I received a Commodore 64 as a much appreciated gift for my confirmation, when I was in my first year of high school (9th grade). It was named after its then remarkable 64kB of memory; its operating system and its Basic interpreter fit into an additional 32kB of ROM. It had a graphic and a music processor that were not bad for the time, and it was endlessly fun to play with it. Its Basic language had instructions to read (peek) and write (poke) directly onto memory locations, and this was how pretty much everything was done. To draw on the screen one would set a certain bit of a certain memory location to a certain value to switch to a graphic mode, and then one would directly write on the bitmap. Similarly one could play a note on a certain channel, with a certain waveform for a certain amount of time by setting certain other memory locations. In 6th to 8th grade (middle school) we studied music, which consisted in part of learning how to play a recorder. The least said about my recorder-playing skills the better, but I left 8th grade with a stack of very simplified music scores of famous songs, which I then proceeded to translate into the numerical codes required by the C=64 music card so that I could make it play the songs. I also amused myself with more complicated projects, usually involving the drawing of 3-dimensional objects on the screen.

People that have met me later in life may be surprised to learn that I spent long hours programming for fun. Not that I need to be defensive or anything, and I certainly did not know so then, but, at the time, programming, even in the very basic Basic that came with the computer, was the closest thing I could do to math. Certainly, it was much closer than the "math" I was getting in school, which consisted in learning how to run certain numerical and algebraic algorithms by hand. Indeed I don't think I encountered anything closer to math than programming until the first year of college, when the whole notion of axioms, theorems, proofs, and ``playing a game with meaningless symbols'' was unloaded on me in a course innocuously termed ``Geometry.'' (Nominally a course on linear algebra, the course was a parody of Bourbakism as a teaching style. In the first class the professor came in and said, a vector space is a set with two operations that satisfy the following nine axioms. Now I should like to prove the following proposition... I am not joking when I say that the fact that the elements of a $k$-dimensional vector space are $k$-tuples of numbers came as a revelation near the very end of the course.)

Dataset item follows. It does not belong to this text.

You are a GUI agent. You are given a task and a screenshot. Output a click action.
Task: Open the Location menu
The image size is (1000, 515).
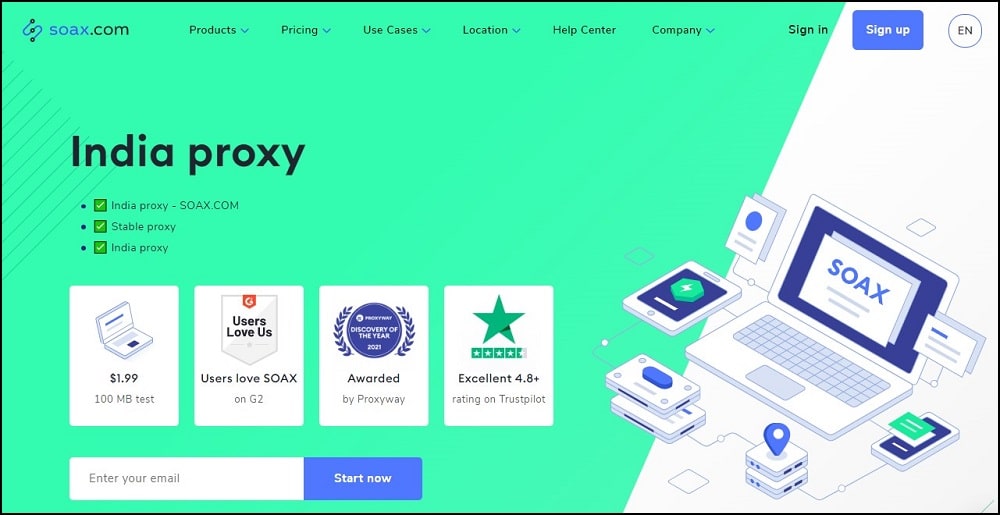pyautogui.click(x=491, y=30)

The fact that the ``type'' of a program is similar to a statement and the
implementation of a program is similar to a proof should be familiar to anybody who has written both. In both cases, one needs to break down an idea into basic steps, be very precise about how each step is realized, if a sequence of steps is repeated twice in a similar way one should abstract the similarity, write the abstracted version separately, and then use the abstracted version twice, and so on. The Curry-Howard isomorphism establishes this connection in a formal way, between a certain way of writing proof (say, Gentzen proof system with no cut in intuitionistic logic) and a certain way of writing programs (say, typed $\lambda$-calculus). I know because I once took a course based on the totally awesome book Proofs and Types by Girard, which is out of print but available for free on the web.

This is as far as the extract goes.